Mr Zubair said Etisalat had paid $400 million of the remaining total, leaving an outstanding balance of $800 million. He said the company has not paid any instalment since July 2007.
He said, under the agreement, the payment of the $1.2 billion balance was subject to the transfer of clean and clear titles of 100pc of properties by January 2008.
The commission explained that of 3,248 properties, 3,212 had been transferred, and another 98 had been transferred in PTCL’s name since June 2013.
“However, Etisalat and the government of Pakistan have reached an understanding that the remaining 33 properties cannot be transferred.
“These properties will be evaluated and their amounts will be deducted from the outstanding $800 million,” Muhammad Zubair explained.
In response to a question, Mr Zubair said the government had no basis to go into arbitration.
He said: “The government of Pakistan is obligated to go by the agreement. Under the agreement, the government is responsible for transferring the properties.

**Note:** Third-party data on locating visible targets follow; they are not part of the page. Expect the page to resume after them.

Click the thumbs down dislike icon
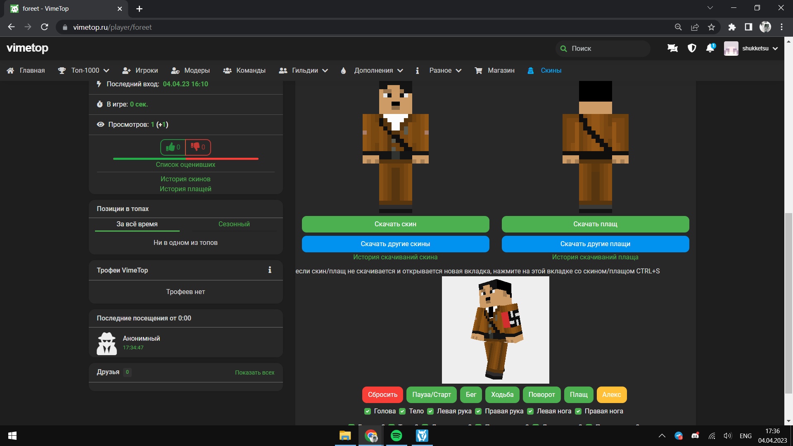Image resolution: width=793 pixels, height=446 pixels. [x=195, y=147]
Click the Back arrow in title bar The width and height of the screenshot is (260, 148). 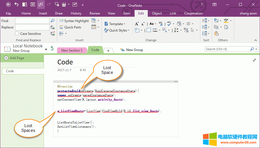pyautogui.click(x=8, y=4)
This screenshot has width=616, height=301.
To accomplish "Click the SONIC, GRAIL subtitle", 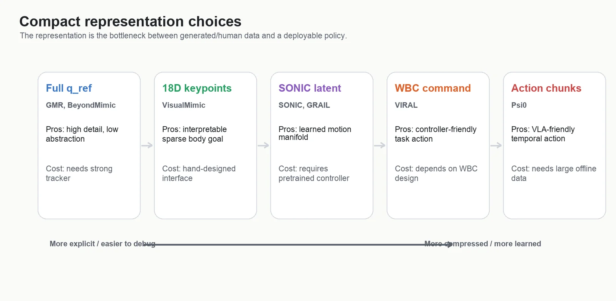I will point(304,105).
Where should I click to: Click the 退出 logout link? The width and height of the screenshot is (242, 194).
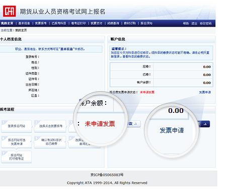click(194, 24)
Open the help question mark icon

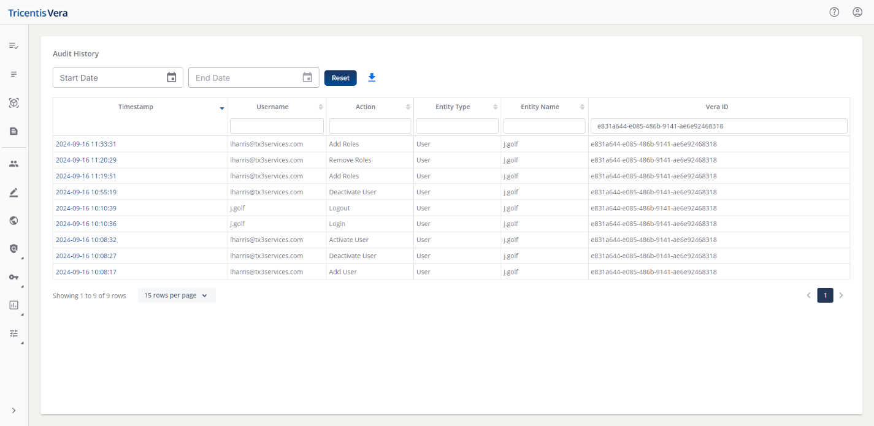834,12
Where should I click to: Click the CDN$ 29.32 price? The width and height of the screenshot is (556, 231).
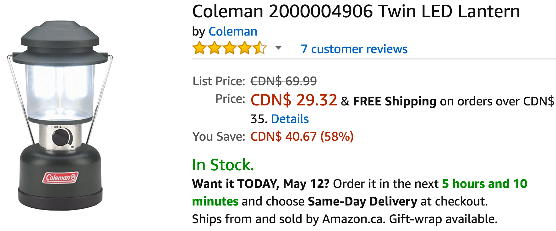(x=294, y=100)
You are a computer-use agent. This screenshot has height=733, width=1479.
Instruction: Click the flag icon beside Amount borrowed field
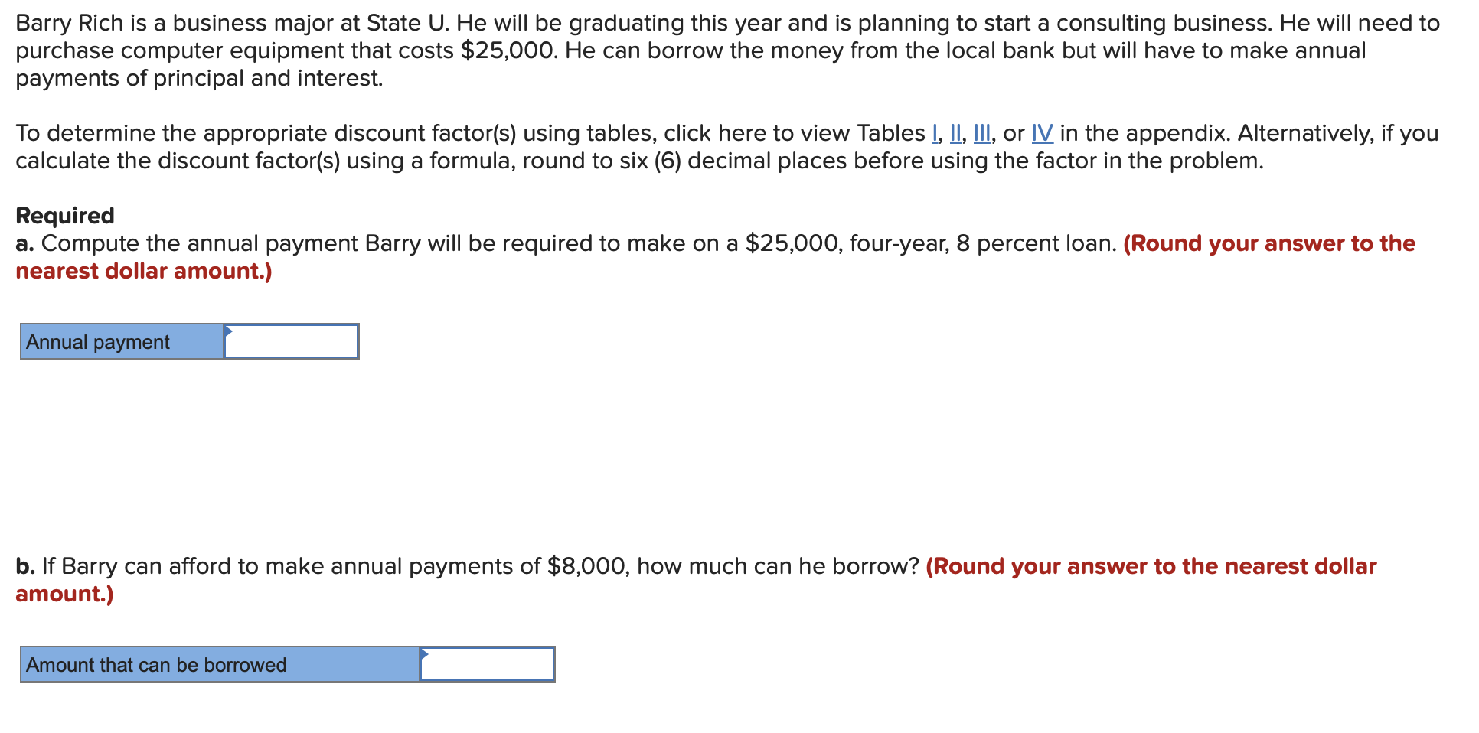click(x=423, y=656)
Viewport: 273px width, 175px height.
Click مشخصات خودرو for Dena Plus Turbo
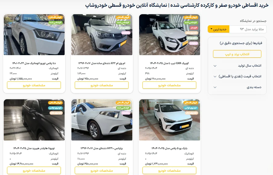(34, 85)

Etisalat also made the mistake of not verifying, thinking that the sale of PTCL was a deal between two governments that enjoyed good relations.”
Mr Zubair said that finance minister Ishaq Dar met with high level representatives from Etisalat, followed by a visit from the Etisalat chairperson in September 2015.
The meeting was informed that the sale was investigated by the National Accountability Bureau and the National Assembly Standing Committee on IT. Mr Zubair said no irregularities were found in the agreement following the investigations.
He said the government had finished evaluating the 33 properties, and that Etisalat is in the process of evaluating the same properties.
He said the government has not heard from them yet, despite reminders.
“There are significant differences between assessments done by the government and the valuations done by Etisalat,” he said.